Note that in this case, the returned data array is only 2 items long, and the returned status_code is **404**, instead of **200**.  If you need to verify whether data was returned, you can use this info to add error checking to your script.

### How do you limit the number of parameters returned?
To limit the amount of data in the returned JSON array, we can specify just the parameters we want.  However, to do this, we need to figure out the parameter IDs (see below).

In [None]:
params = {
  'beginDT':'2016-10-01T00:00:00.000Z',
  'endDT':'2016-11-01T00:00:00.000Z',
  'limit':1000,
  'parameters':'7,13' #time=7, salinity=13, temperature=2927, pressure=2926
}

r = requests.get(data_request_url, params=params, auth=(USERNAME, TOKEN))
data = r.json()
print( len(data) )
data[1]

# Asynchnorous Data Requests 
* Results returned as downloadable NetCDF files

Synchronous requests are great when you just want to grab a little bit of data quickly. Thus, it is very useful for applications like interactive graphs on a web site.

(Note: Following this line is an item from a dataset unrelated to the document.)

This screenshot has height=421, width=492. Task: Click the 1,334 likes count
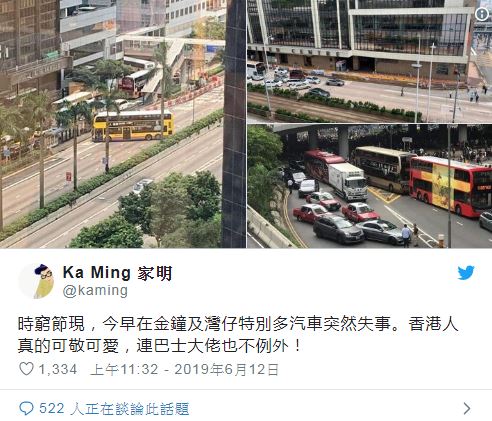(x=58, y=369)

However, if you want a larger and more complete dataset, you will need to create an Asynchronous request, which take longer to process, sometimes up to an hour or more depending on how much data you are requesting and what else the system is doing.  The end result will be a web accessible directory of NetCDF data files.

This is essentially the same functionality as requesting a download from the OOI Data Portal, but with the API you can easily create one or more requests in an automated way.

The request format is essentially the same as above, except we can drop the **limit** option from the params array.  We could also omit the start and end dates, if we want to grab all available data.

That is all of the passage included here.